Monday, November 06, 2006

Competitions, elections, rituals, traditions

A big election Tuesday: will the Democrats regain control of the House? If they can't win in the present environment, what's it take for them to win?


A more interesting question to me is this: are we red states and blues -- or the United States, as claimed by Barack Obama in his rousing speech at the DNC a couple years ago? I've been watching political divisions for over half a century but I'm not sure I've ever seen so little healing and reunification "as Americans" as now. I think one of the things we've lost are the rituals that permit this, that remind us that what we have in common is greater than our differences. Or is this no longer true?


I was reminded of such rituals a week ago when I stumbled upon the closing moments of the Air Force - Army football game. It was not a competitive game. Yet at the end, I witnessed something you rarely see today. Both teams lined up on the Army side of the field for the singing of Army's alma mater. Then both teams crossed the field to sing the other alma mater in front of Air Force fans, the winners getting to sing last.

This seems like a small insignificant moment. I would have thought so when I was younger. But now it seems to me to be just the sort of thing the country needs, a ritual, an institutionalized gesture that follows competition with reunification, that reminds us that larger issues and values are at stake than winning or losing.

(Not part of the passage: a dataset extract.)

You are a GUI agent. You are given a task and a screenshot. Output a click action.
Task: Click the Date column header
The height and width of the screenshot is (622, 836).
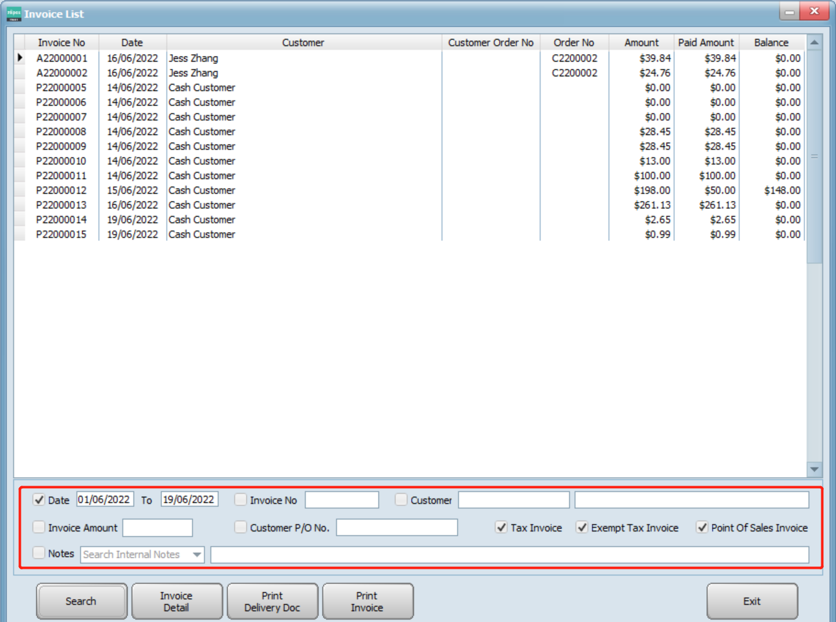tap(132, 42)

In a brief moment after 9/11, I felt this energy in the country again. America felt like one country. The feeling didn't last long.

It's easy to dismiss rituals and traditions when you're young. They seem rather silly. But when you get a larger perspective, when you've lived long enough to see the repetition that inevitably happens in social and political life, new generations doing old things but claiming they're new (out of ignorance), you begin to understand the fragility of the social contract and how it needs all the glue and stickum we can muster to hold it together. Rituals and traditions serve this purpose.

At the end of my email signature is this quotation from Chesterton:

I believe what really happens in history is this: the old man is always wrong; and the young people are always wrong about what is wrong with him. The practical form it takes is this: that, while the old man may stand by some stupid custom, the young man always attacks it with some theory that turns out to be equally stupid.